Notable players include major league All-Stars Tom Brunansky, Mark Clear, Dave Engle, Ken Schrom, Dickie Thon and Mike Witt.

==Salinas Packers==
There were two incarnations of the baseball team known as the Salinas Packers. The first existed from 1954 to 1958, and was affiliated with the Pittsburgh Pirates in 1955 and the Milwaukee Braves from 1956 to 1958. The second incarnation existed from 1973 to 1975, and was affiliated with the California Angels. They played their home games at Municipal Stadium in the second incarnation. Both incarnations were located in Salinas, California and played in the California League.
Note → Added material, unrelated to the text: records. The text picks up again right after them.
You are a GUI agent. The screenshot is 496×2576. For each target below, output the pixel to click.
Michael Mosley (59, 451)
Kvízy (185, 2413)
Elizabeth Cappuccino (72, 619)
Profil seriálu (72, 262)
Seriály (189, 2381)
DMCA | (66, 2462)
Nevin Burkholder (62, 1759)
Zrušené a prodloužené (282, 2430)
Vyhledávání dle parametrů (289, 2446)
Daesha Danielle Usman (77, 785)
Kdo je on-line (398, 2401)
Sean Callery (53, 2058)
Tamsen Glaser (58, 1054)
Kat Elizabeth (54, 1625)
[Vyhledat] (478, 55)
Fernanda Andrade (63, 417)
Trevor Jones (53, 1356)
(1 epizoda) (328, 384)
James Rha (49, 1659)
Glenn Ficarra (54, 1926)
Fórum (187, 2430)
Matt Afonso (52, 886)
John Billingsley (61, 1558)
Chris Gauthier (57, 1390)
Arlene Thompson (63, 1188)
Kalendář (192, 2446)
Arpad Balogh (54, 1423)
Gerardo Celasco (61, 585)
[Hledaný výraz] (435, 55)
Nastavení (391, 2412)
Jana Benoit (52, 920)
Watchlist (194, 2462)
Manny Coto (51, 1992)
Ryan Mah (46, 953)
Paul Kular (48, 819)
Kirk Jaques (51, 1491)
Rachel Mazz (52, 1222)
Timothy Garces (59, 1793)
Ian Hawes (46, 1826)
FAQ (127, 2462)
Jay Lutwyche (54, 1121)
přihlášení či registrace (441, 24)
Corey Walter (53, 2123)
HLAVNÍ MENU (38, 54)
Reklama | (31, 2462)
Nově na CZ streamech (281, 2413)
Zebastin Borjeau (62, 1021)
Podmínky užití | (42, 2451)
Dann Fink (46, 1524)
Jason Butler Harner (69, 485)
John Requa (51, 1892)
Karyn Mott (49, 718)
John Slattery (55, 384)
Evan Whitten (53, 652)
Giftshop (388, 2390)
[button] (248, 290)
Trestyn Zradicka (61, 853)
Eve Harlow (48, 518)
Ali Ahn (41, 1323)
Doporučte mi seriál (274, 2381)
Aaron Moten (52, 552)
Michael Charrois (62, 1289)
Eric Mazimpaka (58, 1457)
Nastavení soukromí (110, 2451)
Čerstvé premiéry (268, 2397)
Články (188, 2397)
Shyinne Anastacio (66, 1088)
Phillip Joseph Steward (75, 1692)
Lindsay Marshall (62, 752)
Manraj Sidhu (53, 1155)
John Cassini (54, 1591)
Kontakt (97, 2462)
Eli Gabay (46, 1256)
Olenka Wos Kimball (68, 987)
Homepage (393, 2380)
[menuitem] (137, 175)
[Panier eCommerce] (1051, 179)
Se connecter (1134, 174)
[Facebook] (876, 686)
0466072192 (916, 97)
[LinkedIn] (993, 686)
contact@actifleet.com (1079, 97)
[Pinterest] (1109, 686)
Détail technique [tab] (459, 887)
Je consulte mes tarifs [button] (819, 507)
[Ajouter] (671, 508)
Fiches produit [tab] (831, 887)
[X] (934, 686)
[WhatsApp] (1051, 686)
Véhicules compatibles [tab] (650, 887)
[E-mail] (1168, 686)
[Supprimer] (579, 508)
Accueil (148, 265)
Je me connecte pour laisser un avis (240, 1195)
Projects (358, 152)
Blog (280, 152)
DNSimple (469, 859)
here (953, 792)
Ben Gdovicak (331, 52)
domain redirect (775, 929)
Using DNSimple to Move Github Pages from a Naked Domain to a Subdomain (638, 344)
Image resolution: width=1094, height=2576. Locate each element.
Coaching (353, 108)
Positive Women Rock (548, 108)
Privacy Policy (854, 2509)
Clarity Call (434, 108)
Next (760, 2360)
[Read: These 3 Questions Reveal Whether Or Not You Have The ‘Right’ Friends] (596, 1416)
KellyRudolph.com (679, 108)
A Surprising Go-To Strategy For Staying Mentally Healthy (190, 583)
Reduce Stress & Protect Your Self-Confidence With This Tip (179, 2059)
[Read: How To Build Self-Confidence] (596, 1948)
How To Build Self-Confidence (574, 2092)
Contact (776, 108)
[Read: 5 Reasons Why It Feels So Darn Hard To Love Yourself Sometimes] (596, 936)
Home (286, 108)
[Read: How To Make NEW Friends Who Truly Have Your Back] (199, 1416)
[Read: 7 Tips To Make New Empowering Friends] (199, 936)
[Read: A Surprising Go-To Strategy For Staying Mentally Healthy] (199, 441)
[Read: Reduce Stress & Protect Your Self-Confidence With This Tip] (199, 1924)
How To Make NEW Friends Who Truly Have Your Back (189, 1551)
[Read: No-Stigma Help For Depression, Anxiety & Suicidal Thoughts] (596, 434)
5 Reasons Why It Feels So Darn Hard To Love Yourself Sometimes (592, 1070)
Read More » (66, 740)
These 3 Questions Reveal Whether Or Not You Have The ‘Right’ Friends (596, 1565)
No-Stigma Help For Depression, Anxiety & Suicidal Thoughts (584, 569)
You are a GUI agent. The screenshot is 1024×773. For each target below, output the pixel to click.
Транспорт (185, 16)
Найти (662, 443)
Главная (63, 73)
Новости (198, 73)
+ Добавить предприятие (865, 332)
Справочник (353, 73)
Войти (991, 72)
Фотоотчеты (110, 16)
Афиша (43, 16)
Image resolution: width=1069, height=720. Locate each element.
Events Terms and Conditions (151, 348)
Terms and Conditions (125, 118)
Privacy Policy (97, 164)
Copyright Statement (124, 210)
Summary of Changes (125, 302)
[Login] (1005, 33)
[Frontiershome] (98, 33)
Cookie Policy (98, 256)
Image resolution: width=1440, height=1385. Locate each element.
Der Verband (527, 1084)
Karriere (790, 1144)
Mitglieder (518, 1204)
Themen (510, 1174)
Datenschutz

In 1957, they won the California League title. One of their players, John Balaz, was named MVP in 1973. In 1976, they were renamed the Salinas Angels.

===Year-by-year record===

| Year | Record | Finish | Manager | Playoffs |
|---|---|---|---|---|
| 1954 | 56-84 | 7th | John O'Neil / George Genovese |  |
| 1955 | 60-86 | 6th | Buck Elliott / Jack Paepke |  |
| 1956 | 53-87 | 7th | Eddie Lake |  |
| 1957 | 68-67 | 4th | Leo Thomas / Bill Kreuger | League Champs |
| 1958 | 53-85 | 8th | Victor Marasco / Al Forthmann |  |
| 1973 | 77-63 | 1st (t) | Jim Saul |  |
| 1974 | 78-62 | 3rd | Jim Saul |  |
| 1975 | 67-73 | 5th (t) | Buck Rodgers | none |

==Salinas Indians==
The Salinas Indians were a California League baseball team based in Salinas, California, USA that played in 1965. They were managed by Phil Cavarretta and were affiliated with the Cleveland Indians. Their home stadium was Salinas Municipal Stadium.

Multiple major leaguers played for the team, including Frank Baker, Gary Boyd, Larry Foster, Gomer Hodge, Ray Miller, Dave Nelson, Sam Parrilla, Richie Scheinblum and Oscar Zamora.